Using the data below, report how many lines hold the word "with". Include nothing else in the reply.

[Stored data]

- Opening Delimiter -

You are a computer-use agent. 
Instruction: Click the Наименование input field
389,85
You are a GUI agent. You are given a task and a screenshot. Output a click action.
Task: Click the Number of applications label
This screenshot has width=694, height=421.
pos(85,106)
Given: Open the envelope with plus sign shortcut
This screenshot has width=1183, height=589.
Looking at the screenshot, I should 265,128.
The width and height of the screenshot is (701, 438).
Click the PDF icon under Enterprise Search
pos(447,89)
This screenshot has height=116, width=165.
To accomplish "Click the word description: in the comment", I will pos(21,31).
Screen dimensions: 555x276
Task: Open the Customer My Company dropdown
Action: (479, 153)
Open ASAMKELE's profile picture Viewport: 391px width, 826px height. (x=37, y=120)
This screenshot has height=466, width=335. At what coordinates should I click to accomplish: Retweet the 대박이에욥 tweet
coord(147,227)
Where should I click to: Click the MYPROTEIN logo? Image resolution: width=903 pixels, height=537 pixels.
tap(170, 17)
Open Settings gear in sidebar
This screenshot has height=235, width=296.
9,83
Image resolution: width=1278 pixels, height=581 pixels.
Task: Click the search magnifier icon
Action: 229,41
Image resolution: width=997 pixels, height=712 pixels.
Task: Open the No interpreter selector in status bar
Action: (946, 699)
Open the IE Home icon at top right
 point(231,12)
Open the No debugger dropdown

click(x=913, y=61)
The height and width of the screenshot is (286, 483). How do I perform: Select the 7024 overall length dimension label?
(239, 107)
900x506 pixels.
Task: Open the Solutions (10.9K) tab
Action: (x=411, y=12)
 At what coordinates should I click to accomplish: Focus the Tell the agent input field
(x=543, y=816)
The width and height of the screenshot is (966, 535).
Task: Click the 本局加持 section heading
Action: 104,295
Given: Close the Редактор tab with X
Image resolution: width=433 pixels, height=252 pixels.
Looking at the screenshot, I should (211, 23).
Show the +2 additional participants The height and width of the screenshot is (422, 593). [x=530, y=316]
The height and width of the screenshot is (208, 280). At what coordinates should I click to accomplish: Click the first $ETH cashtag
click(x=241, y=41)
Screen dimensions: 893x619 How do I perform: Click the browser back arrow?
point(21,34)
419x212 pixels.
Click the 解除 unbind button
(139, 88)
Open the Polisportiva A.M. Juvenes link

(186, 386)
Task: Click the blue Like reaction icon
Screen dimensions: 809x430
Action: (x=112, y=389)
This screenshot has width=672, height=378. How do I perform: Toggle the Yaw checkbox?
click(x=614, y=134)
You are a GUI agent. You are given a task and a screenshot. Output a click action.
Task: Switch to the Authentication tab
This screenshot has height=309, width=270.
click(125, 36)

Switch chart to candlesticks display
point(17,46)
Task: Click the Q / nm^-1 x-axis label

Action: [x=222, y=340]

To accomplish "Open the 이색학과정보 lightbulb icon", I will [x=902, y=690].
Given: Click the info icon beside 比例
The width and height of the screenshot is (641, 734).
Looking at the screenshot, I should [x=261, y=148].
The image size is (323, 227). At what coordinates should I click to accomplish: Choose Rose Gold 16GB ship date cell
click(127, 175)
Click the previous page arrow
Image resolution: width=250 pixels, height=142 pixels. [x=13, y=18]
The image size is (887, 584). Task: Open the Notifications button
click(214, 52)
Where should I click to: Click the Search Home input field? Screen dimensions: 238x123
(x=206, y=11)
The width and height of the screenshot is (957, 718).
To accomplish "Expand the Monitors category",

- Closing Delimiter -

| SOLUTION TO THIS EXERCISE |
2